One of the most disturbing things to emerge from the failed campaign to keep Justice Brett Kavanaugh off the Supreme Court is the willingness of some, including powerful senators, to abandon this human right. They gambled that, by weaponizing sordid gossip, they could simply bully their way past the presumption of innocence. That is why the principle is innocent until “proven” guilty, not innocent until “accused” guilty.

{mosads}Now we have the verdict. In a report this month, the Senate Judiciary Committee detailed its investigation of the sexual misconduct claims against Kavanaugh and “found no witness who could provide any verifiable evidence to support any of the allegations brought against” him. It added that “following the separate and extensive investigations by both the committee and the FBI, there was no evidence to substantiate any of the claims of sexual assault made against Justice Kavanaugh.”

The report identifies some signs that, at least in hindsight, the allegations were a little fishy. The FBI had conducted a wide ranging and open ended background investigation of Kavanaugh every time he was appointed to a significant federal government position. That happened six times over a span of 25 years and included interviews with more than 150 different people. None of them turned up a whisper of sexual misconduct.

Senator Dianne Feinstein not only kept a letter from Christine Blasey Ford, the first accuser, secret for more than six weeks, she then only briefed Senate Judiciary Committee Democrats but not Republicans. That accuser refused to produce the polygraph she took, members of her family refused to provide statements or participate in interviews, and her attorney denied all requests for an interview at any location.

Nonetheless, the Senate Judiciary Committee contacted 17 individuals with information relevant to her allegations but, in the end, the witnesses that Ford “identified as individuals who could corroborate her allegations failed to do so” and in fact contradicted her. Moreover, a second accuser, Deborah Ramirez, refused seven Senate Judiciary Committee requests for material that could support her allegations. The New York Times spent weeks interviewing dozens of people and failed to find any evidence to support her. Neither did the FBI or Senate Judiciary Committee.

▶ [MATERIAL PROVIDED]:
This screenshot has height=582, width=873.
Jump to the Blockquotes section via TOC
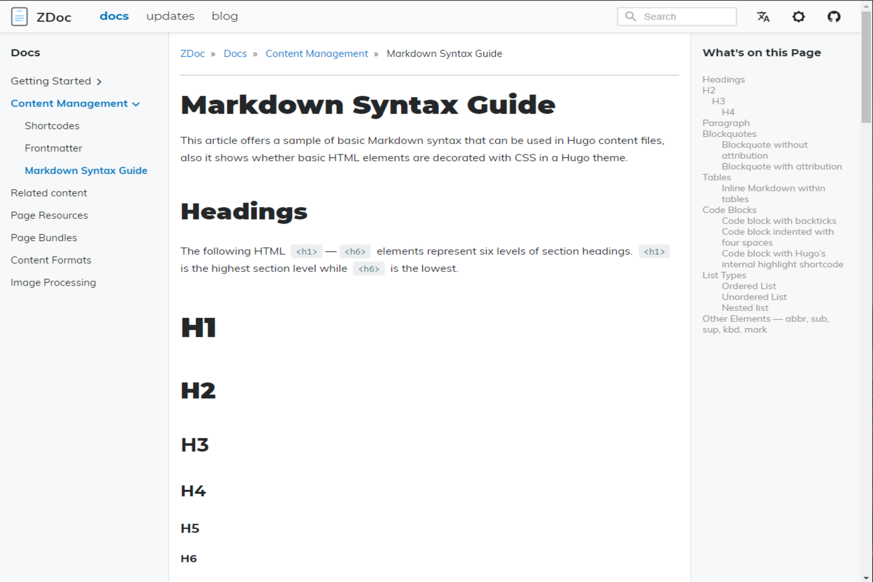[x=729, y=133]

▶ [WORK TO DO]:
[1] Decide whether each statement agrees with the commentary on the Kavanaugh allegations. Answer yes or no, and quote the deciding words from the commentary.
(a) The FBI background investigations of Kavanaugh included interviews with more than 150 people.
(b) Senator Feinstein briefed both Democrats and Republicans on the Senate Judiciary Committee.
(c) Deborah Ramirez refused five Senate Judiciary Committee requests.
[2] Repeat the stretch of the Kavanaugh commentary from "Nonetheless, the Senate" through "Senate Judiciary Committee.".
[3] According to the Kavanaugh commentary, how many individuals with information relevant to Ford's allegations did the Senate Judiciary Committee contact?
The material after the text comes from a different source.

▶ [TASK-BY-TASK ANSWERS]:
[1]
(a) Yes: "included interviews with more than 150 different people."
(b) No: "she then only briefed Senate Judiciary Committee Democrats but not Republicans."
(c) No: "refused seven Senate Judiciary Committee requests for material that could support her allegations."

[2]
Nonetheless, the Senate Judiciary Committee contacted 17 individuals with information relevant to her allegations but, in the end, the witnesses that Ford “identified as individuals who could corroborate her allegations failed to do so” and in fact contradicted her. Moreover, a second accuser, Deborah Ramirez, refused seven Senate Judiciary Committee requests for material that could support her allegations. The New York Times spent weeks interviewing dozens of people and failed to find any evidence to support her. Neither did the FBI or Senate Judiciary Committee.

[3] 17 individuals.